RECORDS FOR THE TASK ->
# # #

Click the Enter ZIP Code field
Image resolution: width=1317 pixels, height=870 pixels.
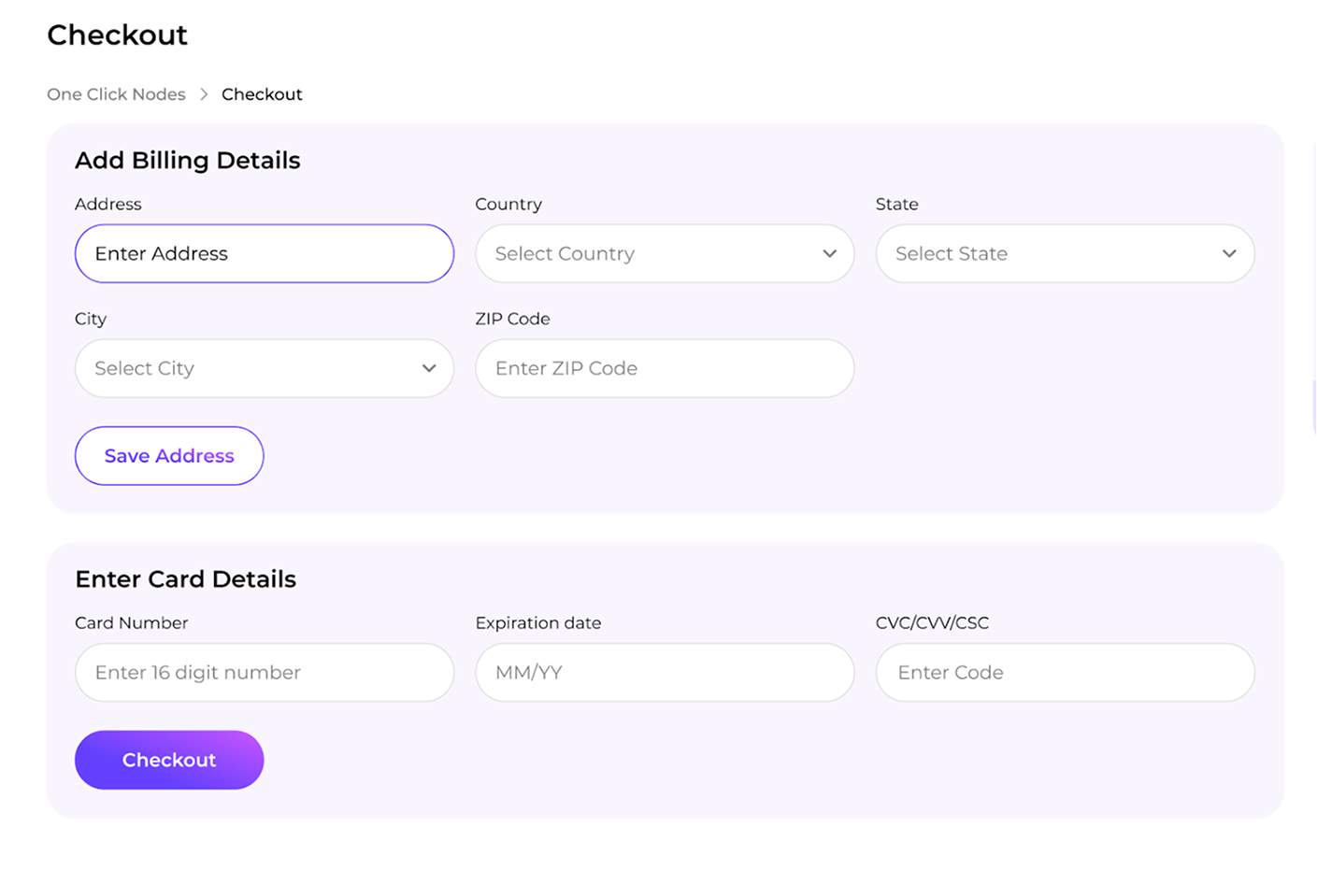click(664, 368)
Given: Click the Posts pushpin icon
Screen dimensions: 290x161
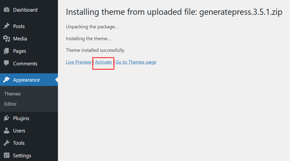Looking at the screenshot, I should [x=6, y=26].
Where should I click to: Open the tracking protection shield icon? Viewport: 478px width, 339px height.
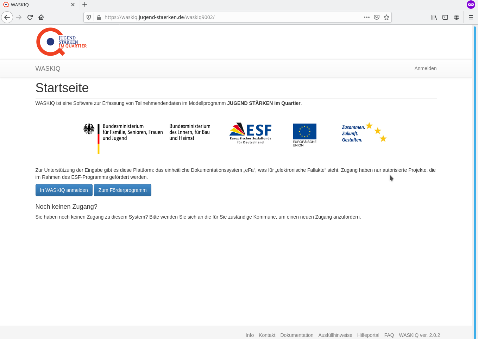[x=89, y=17]
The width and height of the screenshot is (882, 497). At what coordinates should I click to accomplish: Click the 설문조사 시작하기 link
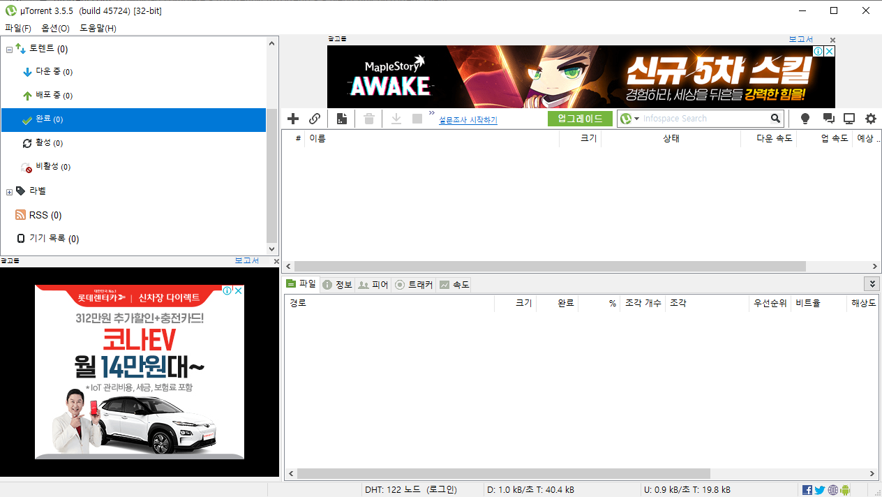tap(468, 120)
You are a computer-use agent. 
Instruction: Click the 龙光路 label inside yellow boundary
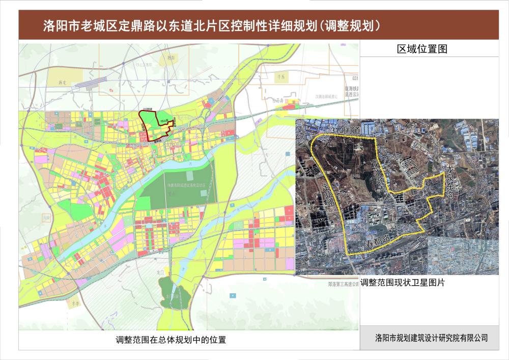(x=378, y=174)
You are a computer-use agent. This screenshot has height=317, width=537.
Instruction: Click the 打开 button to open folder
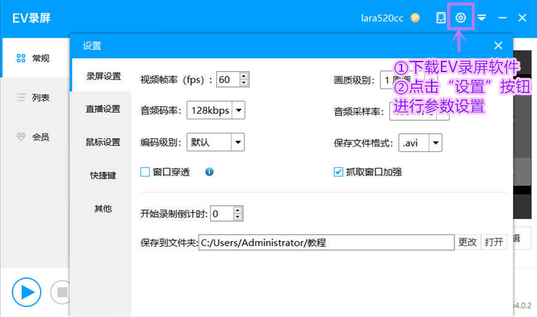click(x=494, y=243)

# # #

EXERCISE OBJECTIVE ->
Reproduce the material above exactly, but only from the line with "You are a computer-use agent. This" through its last line, leaving pictures out.

ANSWER ->
You are a computer-use agent. This screenshot has height=317, width=537.
Instruction: Click the 打开 button to open folder
click(x=494, y=243)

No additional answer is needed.